─── Supplied information ───

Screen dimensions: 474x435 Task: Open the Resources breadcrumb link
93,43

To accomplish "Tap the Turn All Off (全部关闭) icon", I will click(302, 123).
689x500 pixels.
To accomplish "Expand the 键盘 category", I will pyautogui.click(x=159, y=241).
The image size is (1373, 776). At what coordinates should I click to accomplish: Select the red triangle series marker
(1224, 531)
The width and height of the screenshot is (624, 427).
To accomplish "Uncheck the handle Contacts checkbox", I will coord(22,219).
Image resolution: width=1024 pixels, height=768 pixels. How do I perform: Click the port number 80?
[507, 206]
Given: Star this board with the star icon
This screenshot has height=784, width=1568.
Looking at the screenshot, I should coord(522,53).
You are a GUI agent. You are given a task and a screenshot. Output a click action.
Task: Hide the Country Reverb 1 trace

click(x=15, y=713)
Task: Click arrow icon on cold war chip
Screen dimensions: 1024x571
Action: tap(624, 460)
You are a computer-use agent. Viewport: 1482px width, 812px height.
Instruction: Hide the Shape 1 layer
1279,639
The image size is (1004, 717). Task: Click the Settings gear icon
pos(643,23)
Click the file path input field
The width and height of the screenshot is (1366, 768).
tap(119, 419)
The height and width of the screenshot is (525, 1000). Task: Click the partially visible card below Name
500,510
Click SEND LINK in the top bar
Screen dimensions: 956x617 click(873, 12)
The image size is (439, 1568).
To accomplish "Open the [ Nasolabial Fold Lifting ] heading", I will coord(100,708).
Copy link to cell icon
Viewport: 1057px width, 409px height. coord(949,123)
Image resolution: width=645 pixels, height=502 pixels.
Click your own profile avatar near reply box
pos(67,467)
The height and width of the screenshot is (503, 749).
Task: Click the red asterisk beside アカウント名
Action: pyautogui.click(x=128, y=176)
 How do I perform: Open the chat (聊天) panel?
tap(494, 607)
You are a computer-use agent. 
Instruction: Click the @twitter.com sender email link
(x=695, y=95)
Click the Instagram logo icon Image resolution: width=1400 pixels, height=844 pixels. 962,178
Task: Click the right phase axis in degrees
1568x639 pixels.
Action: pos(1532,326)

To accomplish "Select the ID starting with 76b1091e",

───

*Task goal*
In your answer, reproduce every entry exactly as it was written.

*Response box*
Screen dimensions: 474x435 Task: Open the Resources breadcrumb link
93,43

To accomplish "Tap the Turn All Off (全部关闭) icon", I will click(302, 123).
689x500 pixels.
To accomplish "Expand the 键盘 category", I will pyautogui.click(x=159, y=241).
The image size is (1373, 776). At what coordinates should I click to accomplish: Select the red triangle series marker
(1224, 531)
The width and height of the screenshot is (624, 427).
To accomplish "Uncheck the handle Contacts checkbox", I will coord(22,219).
Image resolution: width=1024 pixels, height=768 pixels. How do I perform: Click the port number 80?
[507, 206]
Given: Star this board with the star icon
This screenshot has height=784, width=1568.
Looking at the screenshot, I should coord(522,53).
You are a GUI agent. You are given a task and a screenshot. Output a click action.
Task: Hide the Country Reverb 1 trace

click(x=15, y=713)
Task: Click arrow icon on cold war chip
Screen dimensions: 1024x571
Action: tap(624, 460)
You are a computer-use agent. Viewport: 1482px width, 812px height.
Instruction: Hide the Shape 1 layer
1279,639
The image size is (1004, 717). Task: Click the Settings gear icon
pos(643,23)
Click the file path input field
The width and height of the screenshot is (1366, 768).
tap(119, 419)
The height and width of the screenshot is (525, 1000). Task: Click the partially visible card below Name
500,510
Click SEND LINK in the top bar
Screen dimensions: 956x617 click(873, 12)
The image size is (439, 1568).
To accomplish "Open the [ Nasolabial Fold Lifting ] heading", I will coord(100,708).
Copy link to cell icon
Viewport: 1057px width, 409px height. coord(949,123)
Image resolution: width=645 pixels, height=502 pixels.
Click your own profile avatar near reply box
pos(67,467)
The height and width of the screenshot is (503, 749).
Task: Click the red asterisk beside アカウント名
Action: pyautogui.click(x=128, y=176)
 How do I perform: Open the chat (聊天) panel?
tap(494, 607)
You are a computer-use agent. 
Instruction: Click the @twitter.com sender email link
(x=695, y=95)
Click the Instagram logo icon Image resolution: width=1400 pixels, height=844 pixels. 962,178
Task: Click the right phase axis in degrees
1568x639 pixels.
Action: pos(1532,326)

To accomplish "Select the ID starting with 76b1091e",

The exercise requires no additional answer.